12 de noviembre de 2019
DIRECTOR ANTONIO MARTÍN BEAUMONT

El PP especula sobre las oscuras intenciones ocultas de Aznar con Soraya

Sáenz de Santamaría, entre Aznar y Botella.

Sáenz de Santamaría, entre Aznar y Botella.

En La Moncloa son muy conscientes de que va a haber nuevos bocinazos del expresidente. Incluso, que lleguen a revivirse situaciones “de tensión” entre los entornos de Rajoy y de Aznar.

El mundo al revés, o casi. Resulta que el PSC y C´s elogian el cambio de estrategia adoptado por Mariano Rajoy en el contencioso catalán y va José María Aznar y se desahoga contra la (esta vez) conciliadora Soraya Sáenz de Santamaría. La paradoja de Aznar es su capacidad de otorgar vigencia a sus ideas cuando resultan útiles a sus propósitos.

¿Olvida Aznar cuando hablaba catalán en la intimidad, o cuando entregó la cabeza de Vidal-Quadras a Pujol?

El ex presidente parece a veces decidido a querer borrar su historia. El “arte de lo posible” en la política le permitió hablar “catalán en la intimidad”, según sus propias palabras, y le sirvió para comprometer los votos de CiU a su investidura a cambio de la decapitación de Aleix Vidal-Quadras al frente del PP catalán.
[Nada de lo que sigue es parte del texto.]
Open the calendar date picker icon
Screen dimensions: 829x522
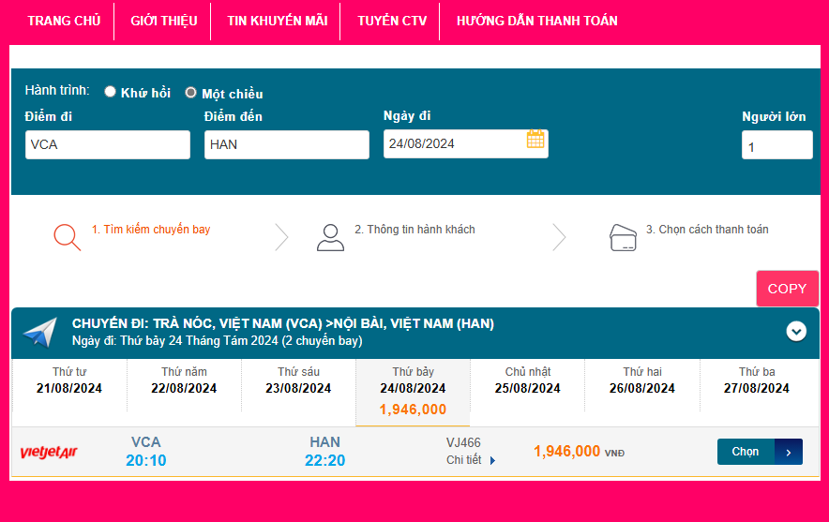(535, 140)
Aquello convino a su táctica.

Sin embargo, en la actual coyuntura, Aznar no ha dudado en introducir un gratuito factor de distorsión en los esfuerzos de Sáenz de Santamaría por reconstruir puentes con Cataluña y evitar la ruptura total que busca el independentismo. Dejando claro la vicepresidenta que, en caso de llegar a asomarse a ese precipicio, serán los soberanistas y no el Gobierno de Rajoy quienes habrán dinamitado la posibilidad de acuerdo.

Además, en La Moncloa son muy conscientes de que va a haber nuevos bocinazos del expresidente. Incluso, que lleguen a revivirse situaciones “de tensión” entre los entornos de Rajoy y de Aznar. Esteban González Pons ha puesto inteligentemente el dedo en la llaga: “A Aznar se le respeta, pero a Sáenz de Santamaría se le apoya”.
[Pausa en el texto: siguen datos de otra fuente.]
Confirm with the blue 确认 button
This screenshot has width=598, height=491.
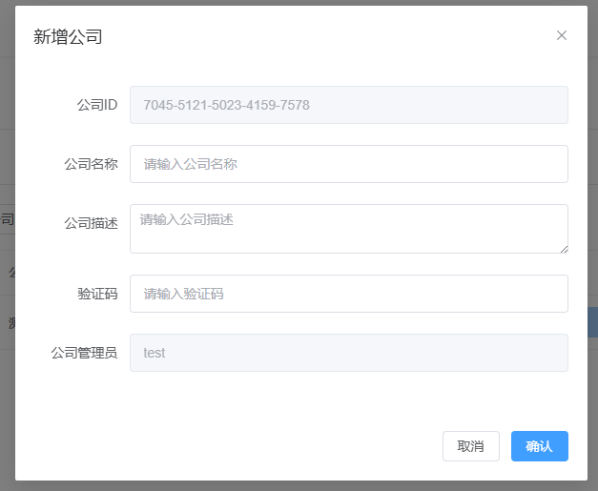click(x=539, y=446)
El portavoz europeo del PP se ha guardado para sí, aunque seguro que lo tenía en la punta de la lengua, que se le respeta mientras se ciña al papel que le corresponde como presidente de honor del partido y expresidente del Gobierno. Porque, lógicamente, si Aznar se convierte en un político más al uso y entra en la refriega diaria, no debería quejarse si le contestan como a cualquier otro político más a quien se apoya o se critica.  

Hay quienes atribuyen el brusco movimiento del expresidente a su temor por el nuevo perfil que puede adoptar el Partido Popular. Algunos populares apuntan incluso que recela de un posible éxito de Soraya Sáenz de Santamaría que la propulsase en la carrera sucesoria. Demasiado imaginar me parece. Pasado, presente y futuro: esas palabras, siempre entrelazadas, forman el complejo pensamiento de Aznar, donde en ocasiones la medicina que él aplica es peor que la enfermedad.
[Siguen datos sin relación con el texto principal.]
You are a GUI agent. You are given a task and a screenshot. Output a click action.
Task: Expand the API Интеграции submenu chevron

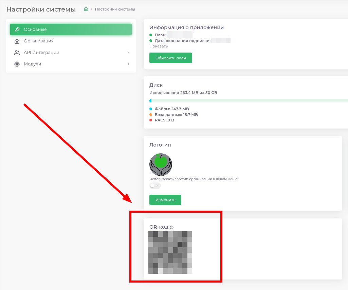click(x=128, y=53)

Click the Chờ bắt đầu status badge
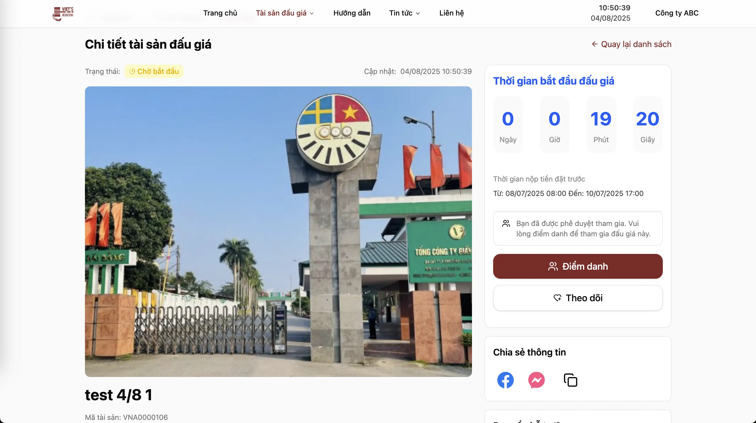pyautogui.click(x=154, y=71)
Pero las circunstancias son las que son… y ellas son las que mandan en política. Es obvio que el diálogo entre Mariano Rajoy y Carles Puigdemont será imposible mientras exista la amenaza de una convocatoria de referéndum ilegal. Condición imprescindible para explorar terrenos de entendimiento debe ser que se orille el debate sobre la independencia. Ahora bien, tal como están las cosas, Rajoy debe auspiciar una rebaja en el nivel de conflictividad entre Madrid y Barcelona.

Quizá así pueda buscarse una salida pactada dentro de la legalidad. Salvaguardando, por supuesto, que un Gobierno siempre está sometido a sus obligaciones constitucionales. Ni qué decir tiene que en el PP todo el mundo da esto por descontado. Y no se entiende bien que Aznar no lo haga también.